◆ REQUIREMENT ◆
Print the following lines exactly as they appear, keeping every line in its original order.

[Records contained in a dataset]
════════

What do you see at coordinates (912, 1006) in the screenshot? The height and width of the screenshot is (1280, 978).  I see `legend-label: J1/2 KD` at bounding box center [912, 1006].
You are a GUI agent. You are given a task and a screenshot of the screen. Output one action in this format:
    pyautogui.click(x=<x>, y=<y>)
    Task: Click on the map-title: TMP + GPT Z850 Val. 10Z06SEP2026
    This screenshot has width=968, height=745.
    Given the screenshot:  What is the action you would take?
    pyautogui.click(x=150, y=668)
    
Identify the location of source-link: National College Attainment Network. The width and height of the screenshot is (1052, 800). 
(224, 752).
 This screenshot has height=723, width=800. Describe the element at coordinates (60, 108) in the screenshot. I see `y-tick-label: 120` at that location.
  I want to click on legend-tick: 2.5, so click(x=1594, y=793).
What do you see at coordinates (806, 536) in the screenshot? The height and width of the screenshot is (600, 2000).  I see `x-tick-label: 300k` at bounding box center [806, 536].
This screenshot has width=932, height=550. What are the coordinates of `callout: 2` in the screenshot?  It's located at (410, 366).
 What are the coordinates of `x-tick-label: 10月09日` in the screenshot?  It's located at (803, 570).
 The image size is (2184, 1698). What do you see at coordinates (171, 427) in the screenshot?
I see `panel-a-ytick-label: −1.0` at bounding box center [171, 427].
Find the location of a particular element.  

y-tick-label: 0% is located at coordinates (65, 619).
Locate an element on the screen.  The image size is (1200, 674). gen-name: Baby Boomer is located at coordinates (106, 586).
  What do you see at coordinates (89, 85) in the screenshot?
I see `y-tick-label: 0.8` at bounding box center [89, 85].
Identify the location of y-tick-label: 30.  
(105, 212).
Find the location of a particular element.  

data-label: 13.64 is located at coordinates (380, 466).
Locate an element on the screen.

════════

◆ OUTPUT OF THE TASK ◆
What do you see at coordinates (912, 1006) in the screenshot? The height and width of the screenshot is (1280, 978).  I see `legend-label: J1/2 KD` at bounding box center [912, 1006].
You are a GUI agent. You are given a task and a screenshot of the screen. Output one action in this format:
    pyautogui.click(x=<x>, y=<y>)
    Task: Click on the map-title: TMP + GPT Z850 Val. 10Z06SEP2026
    This screenshot has width=968, height=745.
    Given the screenshot:  What is the action you would take?
    pyautogui.click(x=150, y=668)
    
Identify the location of source-link: National College Attainment Network. The width and height of the screenshot is (1052, 800). 
(224, 752).
 This screenshot has height=723, width=800. Describe the element at coordinates (60, 108) in the screenshot. I see `y-tick-label: 120` at that location.
  I want to click on legend-tick: 2.5, so click(x=1594, y=793).
What do you see at coordinates (806, 536) in the screenshot? The height and width of the screenshot is (600, 2000).  I see `x-tick-label: 300k` at bounding box center [806, 536].
This screenshot has width=932, height=550. What are the coordinates of `callout: 2` in the screenshot?  It's located at (410, 366).
 What are the coordinates of `x-tick-label: 10月09日` in the screenshot?  It's located at (803, 570).
 The image size is (2184, 1698). What do you see at coordinates (171, 427) in the screenshot?
I see `panel-a-ytick-label: −1.0` at bounding box center [171, 427].
Find the location of a particular element.  

y-tick-label: 0% is located at coordinates (65, 619).
Locate an element on the screen.  The image size is (1200, 674). gen-name: Baby Boomer is located at coordinates (106, 586).
  What do you see at coordinates (89, 85) in the screenshot?
I see `y-tick-label: 0.8` at bounding box center [89, 85].
Identify the location of y-tick-label: 30.  
(105, 212).
Find the location of a particular element.  

data-label: 13.64 is located at coordinates (380, 466).
Locate an element on the screen.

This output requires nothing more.